**Directions for this task:** Would you please write out each entry precisely as given?

[Records from a data collection]
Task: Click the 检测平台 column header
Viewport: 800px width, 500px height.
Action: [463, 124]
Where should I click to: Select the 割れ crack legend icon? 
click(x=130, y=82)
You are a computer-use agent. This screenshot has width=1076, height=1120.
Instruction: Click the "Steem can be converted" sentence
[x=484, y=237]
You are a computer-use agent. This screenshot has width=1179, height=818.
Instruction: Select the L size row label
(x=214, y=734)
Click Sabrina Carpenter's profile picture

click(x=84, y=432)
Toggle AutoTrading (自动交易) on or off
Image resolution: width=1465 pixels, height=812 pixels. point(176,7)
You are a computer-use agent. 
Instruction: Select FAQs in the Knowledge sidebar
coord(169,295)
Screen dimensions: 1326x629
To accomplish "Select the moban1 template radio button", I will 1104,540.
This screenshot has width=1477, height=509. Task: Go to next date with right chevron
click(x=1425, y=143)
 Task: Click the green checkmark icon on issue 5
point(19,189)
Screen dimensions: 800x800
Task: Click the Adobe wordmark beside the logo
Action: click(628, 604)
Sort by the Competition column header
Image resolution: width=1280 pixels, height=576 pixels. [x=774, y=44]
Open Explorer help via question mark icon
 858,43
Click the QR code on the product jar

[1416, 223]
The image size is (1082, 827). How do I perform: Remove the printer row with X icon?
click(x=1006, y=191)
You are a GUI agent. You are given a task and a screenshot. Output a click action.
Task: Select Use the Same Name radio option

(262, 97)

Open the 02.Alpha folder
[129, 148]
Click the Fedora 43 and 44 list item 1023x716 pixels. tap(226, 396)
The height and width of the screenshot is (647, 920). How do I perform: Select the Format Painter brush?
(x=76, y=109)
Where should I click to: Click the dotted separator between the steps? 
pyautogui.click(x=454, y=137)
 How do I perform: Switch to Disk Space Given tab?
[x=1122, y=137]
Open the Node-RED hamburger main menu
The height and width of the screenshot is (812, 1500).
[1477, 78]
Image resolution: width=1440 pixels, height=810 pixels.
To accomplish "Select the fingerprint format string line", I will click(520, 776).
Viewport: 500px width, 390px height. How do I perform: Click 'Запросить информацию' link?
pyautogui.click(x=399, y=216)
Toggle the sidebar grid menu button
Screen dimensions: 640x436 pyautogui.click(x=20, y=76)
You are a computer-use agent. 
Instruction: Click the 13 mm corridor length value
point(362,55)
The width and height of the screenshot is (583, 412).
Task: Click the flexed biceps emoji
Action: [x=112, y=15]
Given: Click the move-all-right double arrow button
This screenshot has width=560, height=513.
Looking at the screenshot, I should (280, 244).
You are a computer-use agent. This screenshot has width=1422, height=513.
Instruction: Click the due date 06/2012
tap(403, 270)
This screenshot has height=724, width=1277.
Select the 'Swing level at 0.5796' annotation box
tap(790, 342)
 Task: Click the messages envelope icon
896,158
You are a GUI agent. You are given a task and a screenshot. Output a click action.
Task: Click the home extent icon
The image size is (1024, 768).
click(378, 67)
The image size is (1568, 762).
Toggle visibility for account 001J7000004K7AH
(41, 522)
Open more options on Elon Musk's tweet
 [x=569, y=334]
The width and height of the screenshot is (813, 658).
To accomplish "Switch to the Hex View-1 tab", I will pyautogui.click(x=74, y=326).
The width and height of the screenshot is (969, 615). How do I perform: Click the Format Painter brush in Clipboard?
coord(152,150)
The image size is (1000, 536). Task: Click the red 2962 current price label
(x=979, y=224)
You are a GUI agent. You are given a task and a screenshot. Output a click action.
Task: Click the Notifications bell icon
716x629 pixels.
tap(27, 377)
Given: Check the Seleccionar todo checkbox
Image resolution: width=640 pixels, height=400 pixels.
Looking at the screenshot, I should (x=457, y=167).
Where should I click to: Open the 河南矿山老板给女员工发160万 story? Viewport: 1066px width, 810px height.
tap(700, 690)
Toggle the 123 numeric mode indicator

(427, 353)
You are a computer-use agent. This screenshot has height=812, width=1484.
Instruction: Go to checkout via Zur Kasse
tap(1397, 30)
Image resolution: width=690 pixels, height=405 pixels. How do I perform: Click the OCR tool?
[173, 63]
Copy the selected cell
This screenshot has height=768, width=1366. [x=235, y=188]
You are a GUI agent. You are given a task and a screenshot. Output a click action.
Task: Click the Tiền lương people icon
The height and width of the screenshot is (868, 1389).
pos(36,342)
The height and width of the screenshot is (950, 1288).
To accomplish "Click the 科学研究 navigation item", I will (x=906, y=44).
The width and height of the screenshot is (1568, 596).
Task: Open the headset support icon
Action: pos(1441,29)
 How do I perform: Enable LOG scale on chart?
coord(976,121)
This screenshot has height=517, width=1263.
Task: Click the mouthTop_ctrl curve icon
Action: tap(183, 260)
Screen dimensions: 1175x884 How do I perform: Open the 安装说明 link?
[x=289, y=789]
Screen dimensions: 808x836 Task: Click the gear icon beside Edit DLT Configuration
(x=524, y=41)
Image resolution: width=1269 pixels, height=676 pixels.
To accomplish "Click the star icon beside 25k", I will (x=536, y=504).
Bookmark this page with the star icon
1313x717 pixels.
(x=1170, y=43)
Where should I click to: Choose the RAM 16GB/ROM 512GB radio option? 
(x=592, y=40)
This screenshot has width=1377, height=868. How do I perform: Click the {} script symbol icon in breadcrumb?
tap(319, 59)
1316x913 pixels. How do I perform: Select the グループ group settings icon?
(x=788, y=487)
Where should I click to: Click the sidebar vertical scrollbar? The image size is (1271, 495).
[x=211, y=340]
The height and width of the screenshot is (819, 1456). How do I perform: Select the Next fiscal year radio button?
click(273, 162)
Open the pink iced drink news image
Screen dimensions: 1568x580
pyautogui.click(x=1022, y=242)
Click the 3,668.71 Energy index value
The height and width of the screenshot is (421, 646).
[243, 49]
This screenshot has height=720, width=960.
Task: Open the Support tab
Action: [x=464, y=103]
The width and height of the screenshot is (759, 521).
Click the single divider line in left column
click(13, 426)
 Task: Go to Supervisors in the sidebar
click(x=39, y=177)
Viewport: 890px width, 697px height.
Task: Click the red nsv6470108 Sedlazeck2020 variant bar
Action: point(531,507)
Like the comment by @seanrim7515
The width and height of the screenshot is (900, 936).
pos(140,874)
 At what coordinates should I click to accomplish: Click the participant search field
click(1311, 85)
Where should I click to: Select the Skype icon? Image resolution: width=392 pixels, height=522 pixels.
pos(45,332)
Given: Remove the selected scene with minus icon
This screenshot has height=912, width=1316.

**Your response:**
Task: Click the 检测平台 column header
Viewport: 800px width, 500px height.
Action: [463, 124]
Where should I click to: Select the 割れ crack legend icon? 
click(x=130, y=82)
You are a computer-use agent. This screenshot has width=1076, height=1120.
Instruction: Click the "Steem can be converted" sentence
[x=484, y=237]
You are a computer-use agent. This screenshot has width=1179, height=818.
Instruction: Select the L size row label
(x=214, y=734)
Click Sabrina Carpenter's profile picture

click(x=84, y=432)
Toggle AutoTrading (自动交易) on or off
Image resolution: width=1465 pixels, height=812 pixels. point(176,7)
You are a computer-use agent. 
Instruction: Select FAQs in the Knowledge sidebar
coord(169,295)
Screen dimensions: 1326x629
To accomplish "Select the moban1 template radio button", I will 1104,540.
This screenshot has width=1477, height=509. Task: Go to next date with right chevron
click(x=1425, y=143)
 Task: Click the green checkmark icon on issue 5
point(19,189)
Screen dimensions: 800x800
Task: Click the Adobe wordmark beside the logo
Action: click(628, 604)
Sort by the Competition column header
Image resolution: width=1280 pixels, height=576 pixels. [x=774, y=44]
Open Explorer help via question mark icon
 858,43
Click the QR code on the product jar

[1416, 223]
The image size is (1082, 827). How do I perform: Remove the printer row with X icon?
click(x=1006, y=191)
You are a GUI agent. You are given a task and a screenshot. Output a click action.
Task: Select Use the Same Name radio option

(262, 97)

Open the 02.Alpha folder
[129, 148]
Click the Fedora 43 and 44 list item 1023x716 pixels. tap(226, 396)
The height and width of the screenshot is (647, 920). How do I perform: Select the Format Painter brush?
(x=76, y=109)
Where should I click to: Click the dotted separator between the steps? 
pyautogui.click(x=454, y=137)
 How do I perform: Switch to Disk Space Given tab?
[x=1122, y=137]
Open the Node-RED hamburger main menu
The height and width of the screenshot is (812, 1500).
[1477, 78]
Image resolution: width=1440 pixels, height=810 pixels.
To accomplish "Select the fingerprint format string line", I will click(520, 776).
Viewport: 500px width, 390px height. How do I perform: Click 'Запросить информацию' link?
pyautogui.click(x=399, y=216)
Toggle the sidebar grid menu button
Screen dimensions: 640x436 pyautogui.click(x=20, y=76)
You are a computer-use agent. 
Instruction: Click the 13 mm corridor length value
point(362,55)
The width and height of the screenshot is (583, 412).
Task: Click the flexed biceps emoji
Action: [x=112, y=15]
Given: Click the move-all-right double arrow button
This screenshot has width=560, height=513.
Looking at the screenshot, I should (280, 244).
You are a computer-use agent. This screenshot has width=1422, height=513.
Instruction: Click the due date 06/2012
tap(403, 270)
This screenshot has height=724, width=1277.
Select the 'Swing level at 0.5796' annotation box
tap(790, 342)
 Task: Click the messages envelope icon
896,158
You are a GUI agent. You are given a task and a screenshot. Output a click action.
Task: Click the home extent icon
The image size is (1024, 768).
click(378, 67)
The image size is (1568, 762).
Toggle visibility for account 001J7000004K7AH
(41, 522)
Open more options on Elon Musk's tweet
 [x=569, y=334]
The width and height of the screenshot is (813, 658).
To accomplish "Switch to the Hex View-1 tab", I will pyautogui.click(x=74, y=326).
The width and height of the screenshot is (969, 615). How do I perform: Click the Format Painter brush in Clipboard?
coord(152,150)
The image size is (1000, 536). Task: Click the red 2962 current price label
(x=979, y=224)
You are a GUI agent. You are given a task and a screenshot. Output a click action.
Task: Click the Notifications bell icon
716x629 pixels.
tap(27, 377)
Given: Check the Seleccionar todo checkbox
Image resolution: width=640 pixels, height=400 pixels.
Looking at the screenshot, I should (x=457, y=167).
Where should I click to: Open the 河南矿山老板给女员工发160万 story? Viewport: 1066px width, 810px height.
tap(700, 690)
Toggle the 123 numeric mode indicator

(427, 353)
You are a computer-use agent. This screenshot has height=812, width=1484.
Instruction: Go to checkout via Zur Kasse
tap(1397, 30)
Image resolution: width=690 pixels, height=405 pixels. How do I perform: Click the OCR tool?
[173, 63]
Copy the selected cell
This screenshot has height=768, width=1366. [x=235, y=188]
You are a GUI agent. You are given a task and a screenshot. Output a click action.
Task: Click the Tiền lương people icon
The height and width of the screenshot is (868, 1389).
pos(36,342)
The height and width of the screenshot is (950, 1288).
To accomplish "Click the 科学研究 navigation item", I will (x=906, y=44).
The width and height of the screenshot is (1568, 596).
Task: Open the headset support icon
Action: pos(1441,29)
 How do I perform: Enable LOG scale on chart?
coord(976,121)
This screenshot has height=517, width=1263.
Task: Click the mouthTop_ctrl curve icon
Action: tap(183, 260)
Screen dimensions: 1175x884 How do I perform: Open the 安装说明 link?
[x=289, y=789]
Screen dimensions: 808x836 Task: Click the gear icon beside Edit DLT Configuration
(x=524, y=41)
Image resolution: width=1269 pixels, height=676 pixels.
To accomplish "Click the star icon beside 25k", I will (x=536, y=504).
Bookmark this page with the star icon
1313x717 pixels.
(x=1170, y=43)
Where should I click to: Choose the RAM 16GB/ROM 512GB radio option? 
(x=592, y=40)
This screenshot has width=1377, height=868. How do I perform: Click the {} script symbol icon in breadcrumb?
tap(319, 59)
1316x913 pixels. How do I perform: Select the グループ group settings icon?
(x=788, y=487)
Where should I click to: Click the sidebar vertical scrollbar? The image size is (1271, 495).
[x=211, y=340]
The height and width of the screenshot is (819, 1456). How do I perform: Select the Next fiscal year radio button?
click(273, 162)
Open the pink iced drink news image
Screen dimensions: 1568x580
pyautogui.click(x=1022, y=242)
Click the 3,668.71 Energy index value
The height and width of the screenshot is (421, 646).
[243, 49]
This screenshot has height=720, width=960.
Task: Open the Support tab
Action: [x=464, y=103]
The width and height of the screenshot is (759, 521).
Click the single divider line in left column
click(13, 426)
 Task: Go to Supervisors in the sidebar
click(x=39, y=177)
Viewport: 890px width, 697px height.
Task: Click the red nsv6470108 Sedlazeck2020 variant bar
Action: point(531,507)
Like the comment by @seanrim7515
The width and height of the screenshot is (900, 936).
pos(140,874)
 At what coordinates should I click to accomplish: Click the participant search field
click(1311, 85)
Where should I click to: Select the Skype icon? Image resolution: width=392 pixels, height=522 pixels.
pos(45,332)
Given: Remove the selected scene with minus icon
This screenshot has height=912, width=1316.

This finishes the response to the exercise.